* Task inputs
•••

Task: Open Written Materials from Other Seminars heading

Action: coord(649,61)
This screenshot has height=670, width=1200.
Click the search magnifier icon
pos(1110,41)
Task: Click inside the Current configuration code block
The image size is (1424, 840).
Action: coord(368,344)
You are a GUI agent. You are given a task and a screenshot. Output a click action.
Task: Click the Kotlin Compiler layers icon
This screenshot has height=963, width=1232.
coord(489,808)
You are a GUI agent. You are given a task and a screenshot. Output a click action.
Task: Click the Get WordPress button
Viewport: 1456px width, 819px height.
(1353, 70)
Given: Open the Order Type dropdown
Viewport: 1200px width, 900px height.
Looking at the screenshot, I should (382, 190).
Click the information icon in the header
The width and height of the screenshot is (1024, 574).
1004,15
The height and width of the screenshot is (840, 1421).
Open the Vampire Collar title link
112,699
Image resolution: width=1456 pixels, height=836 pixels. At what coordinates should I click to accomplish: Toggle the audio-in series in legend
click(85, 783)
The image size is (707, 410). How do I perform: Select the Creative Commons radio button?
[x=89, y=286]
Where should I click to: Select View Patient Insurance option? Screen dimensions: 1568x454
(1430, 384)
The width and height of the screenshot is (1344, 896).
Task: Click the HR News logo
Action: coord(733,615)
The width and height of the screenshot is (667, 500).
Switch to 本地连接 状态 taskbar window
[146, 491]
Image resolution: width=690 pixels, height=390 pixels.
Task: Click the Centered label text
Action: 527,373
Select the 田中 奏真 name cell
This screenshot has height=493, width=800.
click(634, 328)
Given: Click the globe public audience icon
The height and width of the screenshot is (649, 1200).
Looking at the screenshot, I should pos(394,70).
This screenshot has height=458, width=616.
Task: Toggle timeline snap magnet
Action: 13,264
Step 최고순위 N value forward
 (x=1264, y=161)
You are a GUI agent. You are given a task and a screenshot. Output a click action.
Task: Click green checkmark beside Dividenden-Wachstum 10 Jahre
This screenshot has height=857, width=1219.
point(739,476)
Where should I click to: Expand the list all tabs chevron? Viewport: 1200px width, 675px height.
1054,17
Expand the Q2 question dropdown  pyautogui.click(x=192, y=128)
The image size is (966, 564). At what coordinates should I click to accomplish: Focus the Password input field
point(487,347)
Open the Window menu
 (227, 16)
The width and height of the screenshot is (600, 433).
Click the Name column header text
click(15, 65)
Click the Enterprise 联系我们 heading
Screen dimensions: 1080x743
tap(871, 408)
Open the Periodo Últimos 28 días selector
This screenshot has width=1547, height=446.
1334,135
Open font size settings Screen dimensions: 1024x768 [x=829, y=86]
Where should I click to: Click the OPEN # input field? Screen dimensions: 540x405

•••

* Task prompt
Print exactly the lines above, between the one holding "Where should I click to: Select" and the one holding "The width and height of the screenshot is (667, 500).", inclusive, and nothing besides.

* Answer to the exercise
Where should I click to: Select View Patient Insurance option? Screen dimensions: 1568x454
(1430, 384)
The width and height of the screenshot is (1344, 896).
Task: Click the HR News logo
Action: coord(733,615)
The width and height of the screenshot is (667, 500).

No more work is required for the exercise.